Hellcat Part 2

I was posting my “Gallery II” post when a thought struck me (and almost knocked me down I’m so sensitive).

Why do I ALWAYS give so much undue credit to the kit maker? The kit maker didn’t make the model, I did. I’m going to make a point of not ALWAYS referring to the kit maker as if they “owned” the model and I’m just the stooge who unwrapped it and did a Pewdiepie impersonation. From now on, I’ll mention the kit maker the same way I’d mention the brand of ketchup used in a recipe.

Meanwhile, on with the Hellcat!

I started out putting one coat of paint on the inside parts. It didn’t look too good and the photos came out blurry, so we’ll move one. A few coats later I glued the major parts together and BOOM. A Hellcat.

Now comes the fun part.

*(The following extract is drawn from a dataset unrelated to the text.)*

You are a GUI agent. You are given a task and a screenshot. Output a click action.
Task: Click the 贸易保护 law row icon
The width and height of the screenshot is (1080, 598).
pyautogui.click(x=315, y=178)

PAINTING!

Step one is gather together the stuff needed to replicate this scheme. I need some national insignia with red outlines, and fortunately I have a sheet of these I’ve been saving for something like this.

I’m also going to get to use my favorite sheet of Navy instrument panels and seat-belt decals.

I don’t have any time or interest in making teensy seat-belts or sandwiching instrument panels together when I can just use a decal. I mean, come on!

I also need the paint. That’s not so easy. I just happen to have mixed up some colors to match the “factory fresh” three-color U.S. Navy camouflage from early in the war. It didn’t last too long, it’s been the subject of much controversy, and it’s probably just a minor footnote in history compared to the big picture, but here we are right up to our boot tops in the middle of it.

I mixed the colors to match the “freshest” examples I could find in Kodachrome images.

That’s right. It’s pretty intense. It’s caused untold amounts of conflict between otherwise merely cranky old men who should know better. But that “Intermediate Blue” is vivid and dark, and that “Sea Blue” is very, very dark.

I think that one of the reasons that there has been so much argument over this is this unfortunate color chart, which I took a photo of just for purposes of discussing that I’m right.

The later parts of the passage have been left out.